══ Dataset records ══
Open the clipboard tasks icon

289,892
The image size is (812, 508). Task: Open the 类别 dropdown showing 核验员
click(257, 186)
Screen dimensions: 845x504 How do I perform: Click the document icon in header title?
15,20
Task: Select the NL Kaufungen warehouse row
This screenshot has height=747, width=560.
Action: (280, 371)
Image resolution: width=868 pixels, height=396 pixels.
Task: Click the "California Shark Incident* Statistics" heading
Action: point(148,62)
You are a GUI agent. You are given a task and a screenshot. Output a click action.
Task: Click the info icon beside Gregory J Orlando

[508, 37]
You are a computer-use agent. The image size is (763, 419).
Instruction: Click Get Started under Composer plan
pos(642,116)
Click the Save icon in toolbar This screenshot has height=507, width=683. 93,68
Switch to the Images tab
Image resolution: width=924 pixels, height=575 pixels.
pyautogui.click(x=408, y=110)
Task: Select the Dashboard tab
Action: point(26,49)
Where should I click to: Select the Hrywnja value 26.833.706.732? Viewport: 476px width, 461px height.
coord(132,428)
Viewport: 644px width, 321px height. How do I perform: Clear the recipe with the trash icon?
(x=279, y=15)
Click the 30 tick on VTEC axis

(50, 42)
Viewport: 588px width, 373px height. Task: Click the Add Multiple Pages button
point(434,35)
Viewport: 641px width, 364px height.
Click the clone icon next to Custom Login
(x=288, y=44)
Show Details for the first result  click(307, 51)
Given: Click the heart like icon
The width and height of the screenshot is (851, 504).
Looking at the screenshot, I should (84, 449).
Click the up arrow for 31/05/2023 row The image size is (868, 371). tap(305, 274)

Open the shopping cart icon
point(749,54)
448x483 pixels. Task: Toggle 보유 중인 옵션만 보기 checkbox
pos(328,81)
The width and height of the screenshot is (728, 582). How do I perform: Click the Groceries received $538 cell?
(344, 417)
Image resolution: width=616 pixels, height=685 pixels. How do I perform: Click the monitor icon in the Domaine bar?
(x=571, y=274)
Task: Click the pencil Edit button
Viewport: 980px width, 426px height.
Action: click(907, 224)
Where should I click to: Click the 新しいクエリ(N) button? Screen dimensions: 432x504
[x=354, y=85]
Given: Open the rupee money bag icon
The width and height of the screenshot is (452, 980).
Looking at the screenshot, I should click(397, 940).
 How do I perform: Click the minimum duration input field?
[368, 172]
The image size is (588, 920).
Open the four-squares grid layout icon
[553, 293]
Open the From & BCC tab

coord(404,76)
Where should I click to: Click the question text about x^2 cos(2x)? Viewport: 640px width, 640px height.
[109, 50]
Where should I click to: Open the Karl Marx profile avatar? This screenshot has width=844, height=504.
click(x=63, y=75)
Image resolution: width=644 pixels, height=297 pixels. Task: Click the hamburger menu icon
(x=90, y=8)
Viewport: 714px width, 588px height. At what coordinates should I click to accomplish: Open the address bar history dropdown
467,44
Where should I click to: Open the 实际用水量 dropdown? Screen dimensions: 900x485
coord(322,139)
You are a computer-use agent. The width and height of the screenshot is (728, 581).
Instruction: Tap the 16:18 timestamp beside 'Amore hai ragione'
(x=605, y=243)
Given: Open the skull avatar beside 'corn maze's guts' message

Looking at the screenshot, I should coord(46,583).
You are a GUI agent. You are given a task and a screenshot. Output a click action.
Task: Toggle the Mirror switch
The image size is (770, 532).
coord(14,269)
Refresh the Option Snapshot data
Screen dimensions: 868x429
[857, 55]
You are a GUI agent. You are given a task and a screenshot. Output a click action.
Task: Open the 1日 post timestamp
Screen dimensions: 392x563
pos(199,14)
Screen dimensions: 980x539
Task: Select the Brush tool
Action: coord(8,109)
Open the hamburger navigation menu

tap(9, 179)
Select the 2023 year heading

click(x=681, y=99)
═══
What the exercise asks: Copy every line of the entries above in which "computer" occurs.

Solved problem:
You are a computer-use agent. The image size is (763, 419).
You are a computer-use agent. The width and height of the screenshot is (728, 581).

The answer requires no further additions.